Christmas Candy Necklace
Sweater: Mossimo, Target
Jeans: Mudd, Kohl's
Shoes: Ami Clubwear
Speaking of Christmas books, I read a really excellent one just yesterday called The Book of (Holiday) Awesome by Neil Pasricha. You know how glass-half-full, feel-good reads can sometimes go down kind of -- icky? Well, this one doesn't. It's sort of like The Little Book of Christmas Joys but for a new generation of those in need of Christmas commiseration -- a generation with a sense of humor. Keenly yet kindly, it captures the weird cocktail of awkwardness and wonder that is the holidays.
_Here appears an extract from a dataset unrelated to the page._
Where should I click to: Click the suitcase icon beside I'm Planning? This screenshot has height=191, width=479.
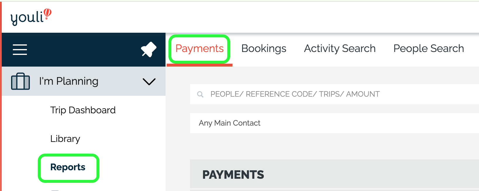(20, 81)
Also, it's catchy, and a lot of it rhymes.
It's long been a dream of mine to set up Candy Land on a table at Christmas -- and not play it. (The relevance of this will, I promise, become apparent in the very next sentence.) This snippet from The Book of (Holiday) Awesome, entitled "Nailing the perfect move in a board game on Christmas Eve" inspired me to do it already:
"Holiday time is board game time. I think it's because there's just something quiet and old-fashioned about opening the dusty closet and pulling out the old family favorites from yesteryear. With ages spread across the spectrum, board games are a great equalizer." (44)
Yes, the holidays are a time for getting together and giving back. And I don't just mean returning that hideous housecoat from Great Aunt Irma (although The Book of (Holiday) Awesome offers ideal advice for handling just that situation under the entry "When the gift receipt is already in the box."). As the Little Book of Christmas Joys suggests (really, its wisdom is boundless), "make a friend of an enemy this Christmas (entry 209)," "welcome a new family to your neighborhood with a plate of Christmas goodies (entry 225)," and/or "Let a child decorate a small Christmas tree just the way he likes for his bedroom (entry 192).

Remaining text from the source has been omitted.